Non era tutto così grigio: la maestra Ersilia era dolce e trasmetteva quell’aria di torta appena sfornata. Una volta le rovesciai tutto il caffè che mi aveva chiesto di portarle sulla camicia: era di seta, color panna, aveva una collana di perle. Lei scoppiò a ridere, mi fece una carezza, disse che non era successo niente.

C’era un lungo corridoio e poi una palestra, larga, dove correvamo sempre in cerchio. Nella palestra un’altra piccola stanza, a mo’ di sgabuzzino, con tanti tappetini di gomma. Davanti la porta della palestra, seduta sulle seggioline per noi bimbi, la maestra Donata. Aveva gli occhiali tondi e lo sguardo assente, capelli castani che le arrivavano giusto sotto l’orecchio. Era sempre seduta nella posizione del Pensatore di Rodin, più o meno: gambe incrociate, gomiti sulle ginocchia, la testa appoggiata sul palmo della mano. Noi correvamo, e lei stava lì a pensare.

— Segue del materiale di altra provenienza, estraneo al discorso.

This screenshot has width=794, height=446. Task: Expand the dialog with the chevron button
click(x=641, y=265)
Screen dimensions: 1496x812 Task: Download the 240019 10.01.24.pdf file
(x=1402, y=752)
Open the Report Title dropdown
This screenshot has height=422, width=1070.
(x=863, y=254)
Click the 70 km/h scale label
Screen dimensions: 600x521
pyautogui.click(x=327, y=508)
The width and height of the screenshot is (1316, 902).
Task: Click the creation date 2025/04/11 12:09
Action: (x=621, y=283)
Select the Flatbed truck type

Mi ritrovai una volta nello stanzino dei tappetini di gomma con due bimbi, alla sola luce fioca del vetro della porta chiusa. Come ci arrivai, non ne ho memoria. Uno dei due si spogliò, l’altro guardava attento. Mi chiese di toccargli il pisellino, riluttante, lo feci. Poi mi chiese di spogliarmi; il ricordo è sfocato, voglio credere di aver detto di no, ma i miei pantaloni si abbassarono comunque, mi toccarono la patatina. Solo la superficie, non andarono dentro. Una volta soddisfatti dell’ispezione, i bimbi se ne andarono e ritornarono nel cerchio. Riferì alla maestra Donata l’accaduto, ma più di un cenno di assenso, da lei non ebbi altra risposta.

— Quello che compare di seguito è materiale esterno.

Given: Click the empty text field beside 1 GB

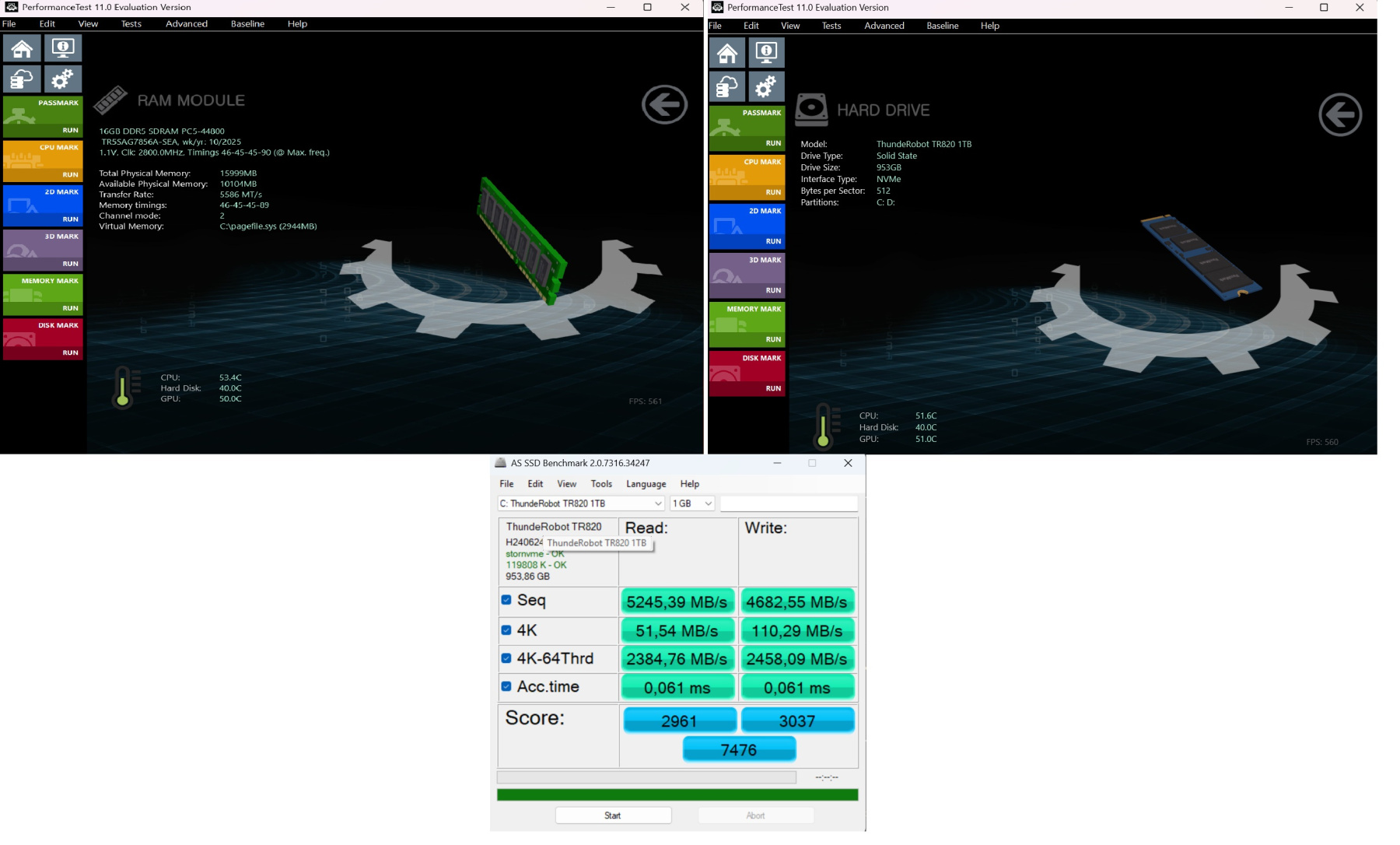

Quando lo dissi a mio padre, gli portai una Barbie per spiegargli com’era avvenuto il fatto. La spogliai dei jeans a zampa di elefante e gli indicai la patatina inesistente, e giurai che più in là non si erano spinti: mi sentivo chiaramente in colpa, questo lo ricordo bene. Lui mi rispose con un trattenuto “va bene”, un’espressione che mi giurava vendetta. Il giorno dopo disse ad uno dei bimbi che se l’avesse fatto di nuovo, gli avrebbe spezzato il braccino. Neanche mia mamma sa che fu detto alla maestra Donata, qualche tempo dopo questa chiese il trasferimento e tranne per quell’episodio, non ricordo più niente di lei, ma solo il profumo di torta della maestra Ersilia.

Mi fu poi spiegato dallo psichiatra che l’accaduto in sé, anche se violento, anche se mi ha lasciato degli in sospeso, faceva parte della voglia di scoperta di un bimbo. Nella sua crudezza, era naturale. L’assenza della maestra, quello no, non lo era.

Ho una laurea magistrale, ma l’unico lavoro che al momento ho trovato, è all’asilo. Credo che al giorno d’oggi le cose funzionino così: quando non hai nessun titolo e una minima idea per affrontare quello che stai andando a fare allora ti assumono. Se hai un titolo e hai sudato per guadagnartelo, puoi tranquillamente cambiare i pannolini. E mentre, giorno dopo giorno, ho a che fare con decine di bambini, vivo con perenni sensi di colpa, l’uno incastrato nell’altro.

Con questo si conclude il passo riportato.